Taxes, smugglers and the poor
It’s a virtual gold mine that yields half a trillion pesos in income for the country every year. But because the government fails to operate the “minefield” in a trustworthy way, crooks deprive the government of P231 billion in additional revenues yearly.
A gold mine is the metaphorical equivalent of the Bureau of Customs (BOC), because of its capacity to produce vast wealth for the country annually. And the huge amount of wealth lost yearly is due to dishonest officials and businessmen responsible for smuggling and the misdeclaration or undervaluation of imports.
I serve as counsel to five domestic steel manufacturers who have been ringing alarm bells because they’re being driven out of business by rampant smuggling. Aside from frauds at the BOC, they complain of illegal importations in free port zones and bonded warehouses.
Smugglers deprive the government of billions of revenues because they don’t pay value-added tax and income tax, enabling them to unfairly sell cheaper products that drive legitimate companies out of business.
The huge revenues lost yearly from Customs irregularities have been on my mind because the Duterte administration has recently implemented the Tax Reform for Acceleration and Inclusion (TRAIN) Law. The new tax law aims to raise wealth for the government in order to fund its massive infrastructure program consisting of 75 “game-changing” projects such as rail transport systems, modern air and sea ports, expanded highways and new bridges.
The projects the government seeks to fund are noteworthy. But the funds that will be used are being sourced from a new tax law that, yet again, heavily burdens the poor. It is imperative that the government exert full effort to collect taxes that are due from rich businessmen, before imposing taxes that greatly affect the poor.
The P231 billion in revenues lost yearly from fraudulent Customs transactions are taxes due from unscrupulous importers. These lost revenues are almost double the P131 billion in expected tax revenues from the TRAIN Law this year. The poor need not be burdened by the TRAIN Law if only the BOC ran after unscrupulous importers.
This administration repeats the mistakes of past administrations by relying on the trustworthiness of new officials to fix loopholes at the BOC. The amount of “tara” (grease money) offered by smugglers to Customs officials is way too huge for many to resist. Under a past administration, the “tara” reportedly given regularly to a mere BOC deputy commissioner amounted to P20 million every week. That’s a whopping P1 billion in bribe money per year given to just one official.
The “tara system” still thrives at the BOC even under the current administration, according to Sen. Panfilo Lacson.
The only way for the government to eliminate fraud at the BOC is to minimize human intervention in Customs transactions, and to implement online transactions instead. The government should implement the long overdue modernization of the BOC computer system that was started by former Customs commissioner John Sevilla.

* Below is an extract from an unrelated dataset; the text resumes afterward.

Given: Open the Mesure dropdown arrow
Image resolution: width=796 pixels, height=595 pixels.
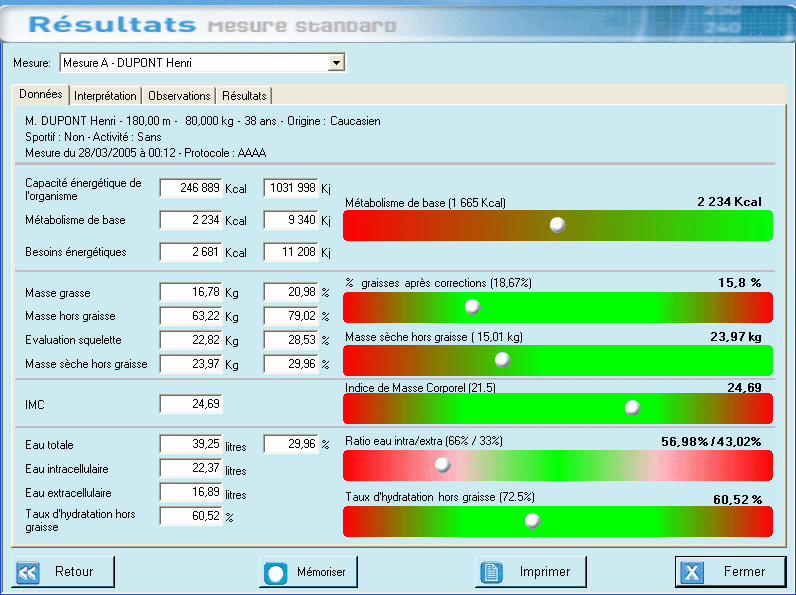Looking at the screenshot, I should [x=337, y=63].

Sevilla started the bidding process to modernize the BOC computer system in order to minimize human discretion and maximize transparency in Customs operations. A joint venture company led by Omniprime Inc. submitted the lowest responsive bid, and it was poised to be awarded the contract when Sevilla resigned due to “political pressures.” The bidding project was canceled by his successor, Alberto Lina, for a flimsy reason that has just been declared unlawful in a case I filed at the Supreme Court (BOC vs Hon. Gallegos; GR No. 220832).
President Duterte was swept into power because of huge voter resentment at an economic system where the rich only get richer, while the poor sink deeper into poverty. The contrasting fortunes of importers who attain vast wealth by cheating the government of billions of taxes, and the poor who end up paying for the revenue shortfall, is a vivid example of what is awfully wrong in our country.